Martę znalazł rolnik, który pracował w polu. "Mężczyzna zauważył w gęstwinie drzew wiszące ciało dziewczynki. Natychmiast zawiadomił policję" - mówi Paweł Petrykowski z dolnośląskiej komendy. Zrozpaczeni rodzice Marty już potwierdzili, że to ciało ich ukochanego dziecka.

Dziewczynka wyszła z domu w sobotę 3 lutego. Była godz. 16.00. Gdy nie wróciła do wieczora, jej mama i tato zaalarmowali mundurowych. Na poszukiwania Marty niemal natychmiast wyruszyło 200 policjantów i strażaków. Potem dołączyli do nich żołnierze.

Rodzice nastolatki odchodzili od zmysłów. Okazało się bowiem, że chwilę przed wyjściem z domu Marta pozostawiła na swoim internetowym blogu "list do Boga". Napisała w nim, że życie nie ma sensu i chce się zabić.
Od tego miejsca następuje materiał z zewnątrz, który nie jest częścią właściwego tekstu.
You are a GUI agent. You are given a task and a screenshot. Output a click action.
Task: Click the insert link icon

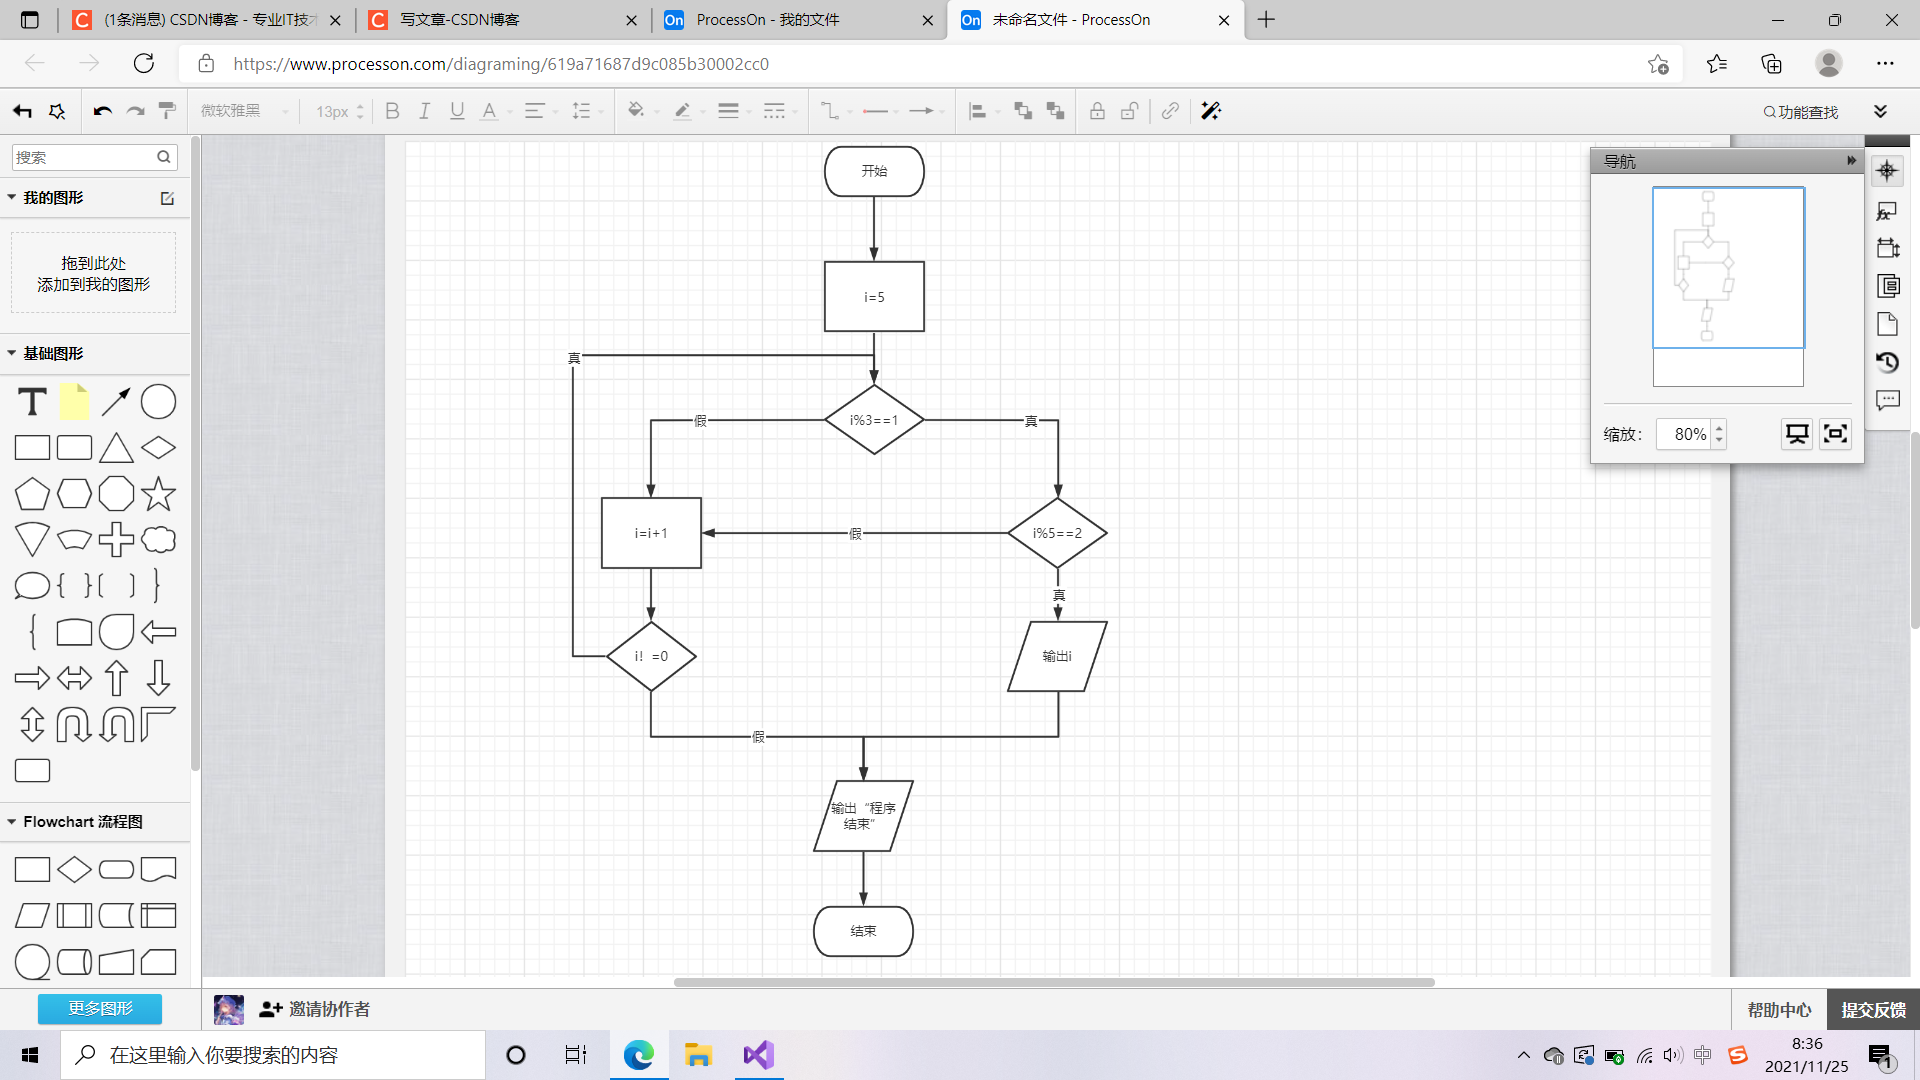click(x=1170, y=111)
W pierwszym etapie akcji Kłodzko podzielone zostało na sektory. Każdy z nich został dokładnie przeszukany. Śmigłowiec z kamerą termowizyjną przeczesał okoliczne lasy, a płetwonurkowie sprawdzili zbiorniki wodne, nawet w odległości kilku kilometrów od Kłodzka. Poszukiwania zakończyły się 7 lutego.

Dziś policja przyznaje, że okolice Starego Walisławia były wcześniej sprawdzane, jednak wtedy ciała Marty nie udało się odnaleźć.